Would You Let Your 10-year-old Get a Tattoo?

Chuntera Napier and her son Gaquan show off the tattoos. Would you let your 10-year-old get one?
Chuntera Napier and her son Gaquan show off the tattoos. Would you let your 10-year-old get one?

When Chuntera Napier's son told her he wanted to get a tattoo in memory of his brother Malik, who was killed in a car accident two years earlier at the age of 12, Napier was touched.

"My son came to me and said, 'Mama, I want to get a tattoo with Malik on it, rest in peace,'" Napier told WSB-TV in Georgia. "It made me feel good to know to know that he wanted his brother on him."

But the problem is that Napier's son, Gaquan, is just 10 years old. And when someone at school noticed the ink on his arm, Napier got arrested for child cruelty and for being party to a crime.

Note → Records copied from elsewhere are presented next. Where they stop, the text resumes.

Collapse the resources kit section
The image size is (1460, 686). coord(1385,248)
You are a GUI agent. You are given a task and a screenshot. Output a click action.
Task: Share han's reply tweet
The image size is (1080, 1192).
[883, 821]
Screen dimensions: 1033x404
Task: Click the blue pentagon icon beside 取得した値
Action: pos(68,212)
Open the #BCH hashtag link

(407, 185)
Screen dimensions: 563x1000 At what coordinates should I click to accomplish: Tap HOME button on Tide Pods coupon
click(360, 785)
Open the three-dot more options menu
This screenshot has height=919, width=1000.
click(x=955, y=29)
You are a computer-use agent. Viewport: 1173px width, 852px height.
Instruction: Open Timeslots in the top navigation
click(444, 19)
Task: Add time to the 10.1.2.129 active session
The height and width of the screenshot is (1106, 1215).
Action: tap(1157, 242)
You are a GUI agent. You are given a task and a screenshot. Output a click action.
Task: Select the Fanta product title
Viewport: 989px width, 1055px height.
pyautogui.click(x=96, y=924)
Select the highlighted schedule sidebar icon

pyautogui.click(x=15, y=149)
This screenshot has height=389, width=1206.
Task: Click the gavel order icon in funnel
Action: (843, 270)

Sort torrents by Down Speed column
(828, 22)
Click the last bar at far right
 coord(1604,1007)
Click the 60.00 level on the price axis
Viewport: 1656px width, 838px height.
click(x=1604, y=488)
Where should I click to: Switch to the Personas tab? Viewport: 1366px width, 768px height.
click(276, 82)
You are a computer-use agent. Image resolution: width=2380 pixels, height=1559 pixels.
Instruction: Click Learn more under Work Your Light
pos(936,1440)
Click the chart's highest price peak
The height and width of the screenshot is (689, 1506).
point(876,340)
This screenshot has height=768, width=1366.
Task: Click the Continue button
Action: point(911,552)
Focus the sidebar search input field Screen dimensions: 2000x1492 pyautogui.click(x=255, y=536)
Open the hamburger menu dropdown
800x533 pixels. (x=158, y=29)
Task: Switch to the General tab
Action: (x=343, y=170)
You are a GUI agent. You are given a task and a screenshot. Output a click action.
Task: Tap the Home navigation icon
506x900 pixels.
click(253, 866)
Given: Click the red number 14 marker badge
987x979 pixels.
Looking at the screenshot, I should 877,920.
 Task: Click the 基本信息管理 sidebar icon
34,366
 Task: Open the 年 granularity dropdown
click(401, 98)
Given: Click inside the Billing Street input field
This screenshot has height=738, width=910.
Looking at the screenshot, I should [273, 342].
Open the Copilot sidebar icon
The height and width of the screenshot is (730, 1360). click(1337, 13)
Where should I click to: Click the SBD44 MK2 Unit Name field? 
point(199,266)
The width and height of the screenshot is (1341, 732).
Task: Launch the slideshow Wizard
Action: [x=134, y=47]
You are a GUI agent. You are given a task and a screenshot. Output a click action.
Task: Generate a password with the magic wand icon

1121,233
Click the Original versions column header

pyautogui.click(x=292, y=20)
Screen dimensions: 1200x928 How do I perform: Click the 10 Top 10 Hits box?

Acworth, Georgia, police Chief Mike Wilkie said that while he sympathized with Napier and was sorry for her family's loss, police had no choice but to arrest her after confirming that the tattoo was against the law. The tattoo artist in Smyrna, Georgia, is being investigated.

"We hope they can find something that can sustain them through that loss, but this is not the way, and it is illegal, and it was something we were bound by the law to investigate and to prosecute," Wilkie said.

Napier, who has an armful of tats paying tribute to Malik, said that she didn't know it's illegal to allow a child under the age of 18 to get a tattoo. She spent last Tuesday night and Wednesday morning in jail, and is now out on bond.

"I always thought if a parent gives consent, then it's fine," Napier said. "How can somebody else say it's not OK? He's my child, and I have a right to say what I want for my child."

Gaquan was with Malik when he died in 2010 after being hit by a teenage driver, and the tattoo on his skinny upper arm is small and simple: His brother's name, his old jersey number (3), and the letters R.I.P. He told a local TV station that he wanted the tattoo "because it represent my brother."

"It's not like he's asking me if can I get him a SpongeBob," his mom pointed out. "He's asking me for something that's in remembrance of his brother. Well, how do I tell a child no?"